WORK ITEM>
When you reach the line that contains "Back Home (352, 521)" in the data below, start reproducing lines exactly, and stop after the line that contains "[٦] (34, 710)".

[Stored data entries]
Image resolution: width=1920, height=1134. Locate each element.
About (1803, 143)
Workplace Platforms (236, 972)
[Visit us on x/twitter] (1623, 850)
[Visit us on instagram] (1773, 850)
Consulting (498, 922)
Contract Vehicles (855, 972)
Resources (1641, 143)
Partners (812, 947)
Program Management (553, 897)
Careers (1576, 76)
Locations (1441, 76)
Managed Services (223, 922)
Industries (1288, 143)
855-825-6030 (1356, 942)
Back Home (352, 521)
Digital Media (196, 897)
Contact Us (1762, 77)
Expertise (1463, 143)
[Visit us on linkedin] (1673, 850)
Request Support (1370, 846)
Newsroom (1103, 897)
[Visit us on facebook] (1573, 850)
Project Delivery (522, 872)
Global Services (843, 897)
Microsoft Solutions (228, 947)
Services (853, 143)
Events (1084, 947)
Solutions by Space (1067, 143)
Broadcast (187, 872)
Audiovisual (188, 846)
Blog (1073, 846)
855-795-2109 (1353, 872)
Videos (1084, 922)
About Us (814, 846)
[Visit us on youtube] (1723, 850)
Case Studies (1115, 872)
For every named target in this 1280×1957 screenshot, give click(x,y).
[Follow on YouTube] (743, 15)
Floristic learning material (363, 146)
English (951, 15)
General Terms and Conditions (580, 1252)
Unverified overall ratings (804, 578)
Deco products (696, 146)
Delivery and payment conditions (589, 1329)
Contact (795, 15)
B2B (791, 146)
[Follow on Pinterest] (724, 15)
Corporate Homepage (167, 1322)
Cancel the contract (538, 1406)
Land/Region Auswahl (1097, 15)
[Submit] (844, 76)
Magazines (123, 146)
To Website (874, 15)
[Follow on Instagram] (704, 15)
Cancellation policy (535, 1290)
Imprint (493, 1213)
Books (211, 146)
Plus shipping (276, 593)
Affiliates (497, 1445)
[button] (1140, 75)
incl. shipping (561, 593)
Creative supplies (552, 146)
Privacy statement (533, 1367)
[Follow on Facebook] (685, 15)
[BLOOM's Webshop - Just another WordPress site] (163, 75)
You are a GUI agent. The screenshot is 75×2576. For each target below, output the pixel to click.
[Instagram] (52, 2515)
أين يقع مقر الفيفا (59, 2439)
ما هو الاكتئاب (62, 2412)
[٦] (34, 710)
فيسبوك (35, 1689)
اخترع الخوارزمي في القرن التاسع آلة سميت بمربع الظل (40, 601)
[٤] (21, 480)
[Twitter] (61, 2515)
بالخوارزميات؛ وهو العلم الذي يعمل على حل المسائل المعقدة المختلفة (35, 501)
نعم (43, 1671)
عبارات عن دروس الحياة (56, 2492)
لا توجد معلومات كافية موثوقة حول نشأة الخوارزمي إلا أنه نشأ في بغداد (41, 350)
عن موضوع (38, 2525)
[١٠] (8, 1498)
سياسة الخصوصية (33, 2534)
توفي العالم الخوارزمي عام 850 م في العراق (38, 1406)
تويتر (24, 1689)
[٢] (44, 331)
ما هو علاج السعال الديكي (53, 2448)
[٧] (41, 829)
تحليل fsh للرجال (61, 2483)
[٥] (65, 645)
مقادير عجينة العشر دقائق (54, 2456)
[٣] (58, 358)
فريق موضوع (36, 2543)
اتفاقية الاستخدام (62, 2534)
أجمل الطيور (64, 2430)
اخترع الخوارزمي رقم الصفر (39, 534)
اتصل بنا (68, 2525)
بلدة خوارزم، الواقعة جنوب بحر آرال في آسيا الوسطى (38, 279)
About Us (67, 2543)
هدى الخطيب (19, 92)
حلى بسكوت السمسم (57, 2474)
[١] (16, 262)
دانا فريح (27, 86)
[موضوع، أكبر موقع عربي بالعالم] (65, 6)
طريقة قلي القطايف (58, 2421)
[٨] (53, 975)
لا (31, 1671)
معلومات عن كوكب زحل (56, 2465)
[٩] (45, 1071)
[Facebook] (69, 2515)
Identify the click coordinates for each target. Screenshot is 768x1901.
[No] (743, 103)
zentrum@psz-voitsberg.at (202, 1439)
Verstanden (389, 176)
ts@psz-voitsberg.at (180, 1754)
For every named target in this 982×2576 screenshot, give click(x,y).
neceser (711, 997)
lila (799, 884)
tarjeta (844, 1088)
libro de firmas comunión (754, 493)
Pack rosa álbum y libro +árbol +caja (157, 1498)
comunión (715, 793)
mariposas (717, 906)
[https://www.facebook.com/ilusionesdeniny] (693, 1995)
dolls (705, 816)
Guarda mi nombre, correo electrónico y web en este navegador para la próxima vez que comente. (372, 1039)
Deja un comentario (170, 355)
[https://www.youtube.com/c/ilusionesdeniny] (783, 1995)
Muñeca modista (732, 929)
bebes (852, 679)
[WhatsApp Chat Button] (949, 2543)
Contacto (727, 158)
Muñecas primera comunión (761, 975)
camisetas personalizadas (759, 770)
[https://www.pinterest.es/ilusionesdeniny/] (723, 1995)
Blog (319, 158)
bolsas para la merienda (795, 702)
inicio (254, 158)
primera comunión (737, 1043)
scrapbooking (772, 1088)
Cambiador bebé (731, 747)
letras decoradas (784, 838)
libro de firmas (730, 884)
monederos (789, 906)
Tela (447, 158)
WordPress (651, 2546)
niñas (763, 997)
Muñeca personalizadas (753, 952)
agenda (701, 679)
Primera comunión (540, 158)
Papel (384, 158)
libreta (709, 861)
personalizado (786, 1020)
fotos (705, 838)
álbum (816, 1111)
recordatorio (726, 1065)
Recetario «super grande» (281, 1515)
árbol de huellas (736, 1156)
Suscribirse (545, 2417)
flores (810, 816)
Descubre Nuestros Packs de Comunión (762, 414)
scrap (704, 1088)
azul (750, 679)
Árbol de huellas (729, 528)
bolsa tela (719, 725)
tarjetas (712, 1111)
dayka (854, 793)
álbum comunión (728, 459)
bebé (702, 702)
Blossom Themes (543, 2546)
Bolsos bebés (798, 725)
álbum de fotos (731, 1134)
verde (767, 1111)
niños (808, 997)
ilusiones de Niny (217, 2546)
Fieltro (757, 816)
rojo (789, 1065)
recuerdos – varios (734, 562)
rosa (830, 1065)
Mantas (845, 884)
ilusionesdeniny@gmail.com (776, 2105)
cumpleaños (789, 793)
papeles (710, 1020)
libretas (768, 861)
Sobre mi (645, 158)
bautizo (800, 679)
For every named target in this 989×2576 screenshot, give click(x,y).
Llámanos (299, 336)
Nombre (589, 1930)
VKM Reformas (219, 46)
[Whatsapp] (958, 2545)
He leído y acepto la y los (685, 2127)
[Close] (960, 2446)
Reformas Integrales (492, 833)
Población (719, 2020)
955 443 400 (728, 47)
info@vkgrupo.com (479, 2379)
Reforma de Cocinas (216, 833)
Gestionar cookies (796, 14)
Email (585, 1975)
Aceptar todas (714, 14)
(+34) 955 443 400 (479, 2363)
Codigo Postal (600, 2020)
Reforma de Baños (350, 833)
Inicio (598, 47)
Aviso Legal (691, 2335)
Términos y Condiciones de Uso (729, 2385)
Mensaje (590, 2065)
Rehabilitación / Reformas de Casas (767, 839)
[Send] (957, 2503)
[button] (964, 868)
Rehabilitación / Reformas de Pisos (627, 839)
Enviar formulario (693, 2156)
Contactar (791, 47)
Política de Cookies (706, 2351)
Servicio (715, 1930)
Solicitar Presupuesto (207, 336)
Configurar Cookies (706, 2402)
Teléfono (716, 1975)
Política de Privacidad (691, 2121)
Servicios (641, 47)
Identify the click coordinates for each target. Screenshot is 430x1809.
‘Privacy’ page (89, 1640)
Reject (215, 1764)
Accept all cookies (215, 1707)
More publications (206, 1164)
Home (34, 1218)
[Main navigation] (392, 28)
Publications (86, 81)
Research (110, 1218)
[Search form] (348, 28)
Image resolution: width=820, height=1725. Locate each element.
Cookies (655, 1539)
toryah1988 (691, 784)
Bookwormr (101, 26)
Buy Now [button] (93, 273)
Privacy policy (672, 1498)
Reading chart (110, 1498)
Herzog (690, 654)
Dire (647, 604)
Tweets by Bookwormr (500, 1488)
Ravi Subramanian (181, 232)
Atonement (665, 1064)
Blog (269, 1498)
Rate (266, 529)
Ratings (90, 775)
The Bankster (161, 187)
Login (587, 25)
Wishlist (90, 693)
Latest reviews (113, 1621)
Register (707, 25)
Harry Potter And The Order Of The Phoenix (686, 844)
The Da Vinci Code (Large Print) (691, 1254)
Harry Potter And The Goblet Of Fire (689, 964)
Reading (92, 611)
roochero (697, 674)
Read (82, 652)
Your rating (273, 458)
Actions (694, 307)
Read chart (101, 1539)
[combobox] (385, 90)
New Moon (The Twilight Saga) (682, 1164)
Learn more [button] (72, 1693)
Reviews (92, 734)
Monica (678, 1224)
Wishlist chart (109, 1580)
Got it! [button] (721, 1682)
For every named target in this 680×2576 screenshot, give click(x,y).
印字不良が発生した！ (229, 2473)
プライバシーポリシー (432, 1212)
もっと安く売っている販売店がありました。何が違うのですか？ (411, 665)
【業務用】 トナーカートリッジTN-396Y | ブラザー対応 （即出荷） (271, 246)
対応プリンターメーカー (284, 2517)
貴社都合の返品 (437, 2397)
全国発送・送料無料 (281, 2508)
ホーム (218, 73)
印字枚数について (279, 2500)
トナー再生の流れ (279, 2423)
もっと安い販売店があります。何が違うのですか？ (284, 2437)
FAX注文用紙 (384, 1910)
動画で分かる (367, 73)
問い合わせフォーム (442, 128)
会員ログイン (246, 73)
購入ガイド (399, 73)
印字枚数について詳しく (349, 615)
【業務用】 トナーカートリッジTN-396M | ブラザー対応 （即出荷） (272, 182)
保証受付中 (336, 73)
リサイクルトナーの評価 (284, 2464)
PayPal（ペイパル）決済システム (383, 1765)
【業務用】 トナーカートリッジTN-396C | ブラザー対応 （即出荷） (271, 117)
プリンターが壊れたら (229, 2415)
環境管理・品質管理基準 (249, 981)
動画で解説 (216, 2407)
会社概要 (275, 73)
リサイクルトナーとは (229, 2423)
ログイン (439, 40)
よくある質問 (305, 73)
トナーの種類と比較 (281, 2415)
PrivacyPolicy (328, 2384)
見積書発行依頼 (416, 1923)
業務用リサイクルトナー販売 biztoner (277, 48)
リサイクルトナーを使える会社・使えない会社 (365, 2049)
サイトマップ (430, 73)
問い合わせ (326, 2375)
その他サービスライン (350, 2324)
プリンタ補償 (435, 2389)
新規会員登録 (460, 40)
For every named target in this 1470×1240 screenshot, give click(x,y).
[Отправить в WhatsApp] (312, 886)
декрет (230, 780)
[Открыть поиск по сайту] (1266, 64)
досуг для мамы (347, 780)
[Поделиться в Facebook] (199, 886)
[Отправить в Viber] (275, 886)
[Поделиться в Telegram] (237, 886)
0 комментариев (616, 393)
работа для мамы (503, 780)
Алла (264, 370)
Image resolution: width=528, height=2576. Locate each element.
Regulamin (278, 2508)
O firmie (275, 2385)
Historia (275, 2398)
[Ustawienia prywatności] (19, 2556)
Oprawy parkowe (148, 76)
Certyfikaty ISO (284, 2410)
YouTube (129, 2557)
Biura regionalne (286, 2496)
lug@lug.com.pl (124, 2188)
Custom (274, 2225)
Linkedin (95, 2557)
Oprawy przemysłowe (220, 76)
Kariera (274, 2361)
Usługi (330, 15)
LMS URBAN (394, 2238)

RESPONSE TO THE TASK>
Back Home (352, 521)
Digital Media (196, 897)
Contact Us (1762, 77)
Expertise (1463, 143)
[Visit us on linkedin] (1673, 850)
Request Support (1370, 846)
Newsroom (1103, 897)
[Visit us on facebook] (1573, 850)
Project Delivery (522, 872)
Global Services (843, 897)
Microsoft Solutions (228, 947)
Services (853, 143)
Events (1084, 947)
Solutions by Space (1067, 143)
Broadcast (187, 872)
Audiovisual (188, 846)
Blog (1073, 846)
855-795-2109 (1353, 872)
Videos (1084, 922)
About Us (814, 846)
[Visit us on youtube] (1723, 850)
Case Studies (1115, 872)
For every named target in this 1280×1957 screenshot, give click(x,y).
[Follow on YouTube] (743, 15)
Floristic learning material (363, 146)
English (951, 15)
General Terms and Conditions (580, 1252)
Unverified overall ratings (804, 578)
Deco products (696, 146)
Delivery and payment conditions (589, 1329)
Contact (795, 15)
B2B (791, 146)
[Follow on Pinterest] (724, 15)
Corporate Homepage (167, 1322)
Cancel the contract (538, 1406)
Land/Region Auswahl (1097, 15)
[Submit] (844, 76)
Magazines (123, 146)
To Website (874, 15)
[Follow on Instagram] (704, 15)
Cancellation policy (535, 1290)
Imprint (493, 1213)
Books (211, 146)
Plus shipping (276, 593)
Affiliates (497, 1445)
[button] (1140, 75)
incl. shipping (561, 593)
Creative supplies (552, 146)
Privacy statement (533, 1367)
[Follow on Facebook] (685, 15)
[BLOOM's Webshop - Just another WordPress site] (163, 75)
You are a GUI agent. The screenshot is 75×2576. For each target below, output the pixel to click.
[Instagram] (52, 2515)
أين يقع مقر الفيفا (59, 2439)
ما هو الاكتئاب (62, 2412)
[٦] (34, 710)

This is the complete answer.